В голодные годы я организовал «Детский городок». Нам отдали бывшее помещение Кубанской рады — целый дворец, — и мы там устроили читальню, библиотеку, детский сад. А главное наше дело было — детский театр. Первые мои вещи в стихах для театра — «Кошкин дом» (маленький) и «Сказка про козла». Начинали мы собственными силами, потом приехала группа — Орлов, Богданова и еще несколько человек. Они играли для взрослых, но мы условились с режиссером так: мы будем писать прологи для его большого театра, а он за это будет ставить пьесы у нас и даст нам своих актеров... Так и пошло наше дело. Там был чудесный художник, он придумал легкие раздвижные ширмы: получался то базар, то замок... Много было выдумки. Сидят зрители, вдруг выходит автор и говорит директору, что пьесы-то нет, он не поспел написать, что́ делать? Кто-то сидящий в зале предлагает свою — и начинается представление. Или так — выходит наивный автор и говорит: «У меня по пьесе гром... А у нас есть гром?» Было необыкновенно весело, дети театр обожали.
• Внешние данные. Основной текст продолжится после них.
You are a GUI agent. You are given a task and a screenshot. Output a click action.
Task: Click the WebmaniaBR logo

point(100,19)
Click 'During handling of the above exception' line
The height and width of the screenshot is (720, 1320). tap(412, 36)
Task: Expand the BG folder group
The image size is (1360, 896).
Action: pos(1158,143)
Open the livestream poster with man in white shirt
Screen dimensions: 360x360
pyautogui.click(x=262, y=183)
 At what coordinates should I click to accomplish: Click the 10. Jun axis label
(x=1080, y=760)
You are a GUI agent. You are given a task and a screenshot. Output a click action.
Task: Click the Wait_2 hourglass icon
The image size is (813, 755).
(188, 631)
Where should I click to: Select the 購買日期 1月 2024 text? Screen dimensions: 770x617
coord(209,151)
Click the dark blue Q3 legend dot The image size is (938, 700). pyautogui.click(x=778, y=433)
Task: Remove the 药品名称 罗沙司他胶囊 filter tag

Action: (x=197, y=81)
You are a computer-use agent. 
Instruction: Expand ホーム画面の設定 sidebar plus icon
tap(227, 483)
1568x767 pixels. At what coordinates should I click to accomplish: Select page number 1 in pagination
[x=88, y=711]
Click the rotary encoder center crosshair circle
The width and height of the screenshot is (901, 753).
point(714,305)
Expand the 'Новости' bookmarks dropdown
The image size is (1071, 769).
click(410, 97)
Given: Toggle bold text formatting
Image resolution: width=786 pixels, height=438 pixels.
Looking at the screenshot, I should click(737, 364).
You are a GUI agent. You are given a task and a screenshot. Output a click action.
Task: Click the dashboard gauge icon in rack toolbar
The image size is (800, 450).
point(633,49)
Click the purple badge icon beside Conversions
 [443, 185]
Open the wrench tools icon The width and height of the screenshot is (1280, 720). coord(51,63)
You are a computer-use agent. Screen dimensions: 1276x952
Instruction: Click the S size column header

Но наш режиссер В. стал постепенно тяготиться театром. Администратор он был гениальный, а режиссер неважный. Он решил от детского театра избавиться. Я-то числился там всего только членом репертуарного совета, хотя все делал: стулья таскал, рояли двигал... Вмешиваться я не имел права, но не мог не вмешаться. Собрались дети, уселись, а рабочие, вижу, декораций не ставят. Я успокаиваю публику; сказать детям: «Идите домой, ничего не будет!» — просто невозможно. Рабочие без распоряжения режиссера отказываются ставить декорации (время было голодное, а им приходилось работать в детском театре без дополнительного пайка), а режиссер опаздывает. Наконец он является — этакий барин в перчатках. Я ему кричу:

— Что вы делаете?

А он мне:

— Не вмешивайтесь, это вас не касается!

Я размахнулся и дал ему по физиономии. Он кинулся меня душить. Нас разняли. Потом судили в Союзе работников искусств. Председателем суда была жена Орлова, она выступала в роли настоящей шекспировской Порции. Суду стало ясно, что драка произошла не на личной, а на принципиальной почве и что В. дело развалил. Решение было таково: меня лишить избирательных прав по Союзу Рабис [работников искусств] на шесть месяцев, а его на три. Он собирался ехать в Москву на съезд делегатом — и вдруг лишен избирательных прав... В. вывесил объявление о том, что он из театра уходит. Актеры могут по желанию — оставаться или уходить. Ожидали, что те актеры, которых он привел с собой, уйдут. И вдруг оказалось, что они ушли из взрослого театра и остались у нас! Мы им почти не платили... У нас был меценат в совнархозе по фамилии Свирский, он нам выдавал штыб (угольную пыль) на топливо. Я писал о нем что-то такое:

...Свирскому спасибо,
Он фунт хлеба нам дает
И полпуда штыба...

Позднее, уже через несколько лет, я встретил В. в поезде. Меня мучила совесть — идет за ним следом репутация битого человека, это ведь нелегко. Но он разговаривал со мной как ни в чем не бывало, вспоминал, как мы хорошо работали вместе, и т. д.

Орлов потом говорил про себя и про других актеров, что мы подготовили их к столице — и вкус, и понимание искусства.